I’m talking about the study last year, which found that men would rather marry, as The New York Times put it, “their secretaries than their bosses”…the reason this is all the more perplexing is because men are supposed to be all about problem solving and efficiency: If you love women and money, then a rich woman is a two-fer, like one of those phone/MP3 players.
Fortunately for us, our incomes were exactly the same when we started our jobs. No one made more than the other. Nice financial harmony. In the year and a half or so since, our incomes have diverged slightly as we’ve received pay raises, but are within 10% of each other, with me making more than her. I can’t say that I feel particularly powerful, egotistic, or even remotely affected by my superior earning power. In our situation, any extra income to pay off our massive debt is a godsend.
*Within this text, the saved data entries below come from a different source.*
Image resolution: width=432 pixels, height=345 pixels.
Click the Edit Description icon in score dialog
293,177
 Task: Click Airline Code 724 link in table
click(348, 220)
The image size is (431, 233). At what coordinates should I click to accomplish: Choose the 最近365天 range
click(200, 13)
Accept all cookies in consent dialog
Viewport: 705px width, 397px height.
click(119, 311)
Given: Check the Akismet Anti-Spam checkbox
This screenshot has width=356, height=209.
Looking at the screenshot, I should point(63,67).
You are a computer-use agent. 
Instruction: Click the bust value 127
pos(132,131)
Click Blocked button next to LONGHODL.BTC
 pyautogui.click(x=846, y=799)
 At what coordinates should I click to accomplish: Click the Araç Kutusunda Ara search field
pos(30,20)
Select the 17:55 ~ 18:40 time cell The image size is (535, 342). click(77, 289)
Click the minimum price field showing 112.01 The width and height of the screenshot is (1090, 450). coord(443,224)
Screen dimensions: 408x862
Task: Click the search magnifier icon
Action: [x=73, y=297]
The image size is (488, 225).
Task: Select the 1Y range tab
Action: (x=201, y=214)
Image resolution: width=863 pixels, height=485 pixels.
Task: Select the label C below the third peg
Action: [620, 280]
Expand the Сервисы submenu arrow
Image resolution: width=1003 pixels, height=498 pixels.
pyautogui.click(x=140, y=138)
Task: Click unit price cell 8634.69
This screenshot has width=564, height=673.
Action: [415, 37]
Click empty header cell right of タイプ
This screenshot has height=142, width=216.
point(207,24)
Now for the issue of being with a woman who makes more than me; personally, I believe that at first, I would feel intimidated by the differences in income. The reason? I like to think of myself as a good provider. Maybe it is society, the media, my peers, or genetics, but I am ingrained with the message that men should be strong providers for their women. I wouldn’t feel inadequate that I’d have a crappy car while she had a BMW, but I’d feel like I wouldn’t be the one who is “taking care of her.” If it were a short-term relationship, I don’t think I’d ever get over it. In a longer-term relationship, I’m sure that there would be a steady stream of jars she couldn’t open or spiders to be squashed, thus relieving me from eternal emasculation.
What about you, our loyal viewing audience? In what way does money affect the relationship that you have with your partner?